Finanzvorstand James von Moltke stellte die Anleger darauf ein, dass das Geschäft mit Anleihen und Währungen im zweiten Quartal etwas schwächer abschneiden dürfte als im Vorjahresquartal. Dies ergibt sich aus einem auf der Webseite zugänglichen Audiomitschnitt von Moltkes von einer Konferenz der Großbank am Vortag. Der Analystenkonsens der Nachrichtenagentur Bloomberg signalisierte bisher einen Anstieg der Erträge. Für das Investmentbanking avisierte von Moltke aber ein besseres Ergebnis als im Vorjahr und bekräftigte zudem die Konzernziele für das laufende und das kommende Jahr.

Aktien der Deutschen Bank laufen am Freitag gleichwohl dem europäischen Bankensektor EU0009658806 hinterher.

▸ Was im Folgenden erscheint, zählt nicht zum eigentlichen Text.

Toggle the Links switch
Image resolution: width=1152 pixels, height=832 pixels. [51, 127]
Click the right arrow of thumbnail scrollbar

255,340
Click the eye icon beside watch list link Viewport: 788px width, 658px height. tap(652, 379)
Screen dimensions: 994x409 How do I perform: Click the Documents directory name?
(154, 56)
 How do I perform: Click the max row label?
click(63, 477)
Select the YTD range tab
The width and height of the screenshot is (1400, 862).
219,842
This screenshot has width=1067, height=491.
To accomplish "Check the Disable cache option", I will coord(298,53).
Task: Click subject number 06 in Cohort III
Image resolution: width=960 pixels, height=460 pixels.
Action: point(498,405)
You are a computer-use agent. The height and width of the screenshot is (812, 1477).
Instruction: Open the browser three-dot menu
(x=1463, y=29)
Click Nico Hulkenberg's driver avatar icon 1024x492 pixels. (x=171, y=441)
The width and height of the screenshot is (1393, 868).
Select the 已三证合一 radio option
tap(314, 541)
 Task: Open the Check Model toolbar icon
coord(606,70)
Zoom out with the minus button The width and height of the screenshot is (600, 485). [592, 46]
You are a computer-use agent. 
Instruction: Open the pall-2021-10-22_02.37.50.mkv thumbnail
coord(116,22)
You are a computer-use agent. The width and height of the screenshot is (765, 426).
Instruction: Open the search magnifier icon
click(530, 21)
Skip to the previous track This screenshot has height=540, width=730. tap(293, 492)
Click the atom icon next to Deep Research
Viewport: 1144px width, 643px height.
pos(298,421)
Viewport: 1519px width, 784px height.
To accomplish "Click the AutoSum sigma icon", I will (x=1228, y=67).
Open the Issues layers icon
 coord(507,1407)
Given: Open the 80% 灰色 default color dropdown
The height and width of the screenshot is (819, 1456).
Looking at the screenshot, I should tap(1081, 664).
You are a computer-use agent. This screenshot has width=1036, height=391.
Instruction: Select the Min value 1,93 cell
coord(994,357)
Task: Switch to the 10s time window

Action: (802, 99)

Auch im Mai können sie mit den plus 4 Prozent des Branchenindex nicht mithalten. Papiere der Deutschen Bank waren Ende April im Nachgang der Quartalszahlen auf das höchste Niveau seit 2017 geklettert. Der Bankenindex stieg derweil im Mai noch weiter auf sein Niveau von 2015.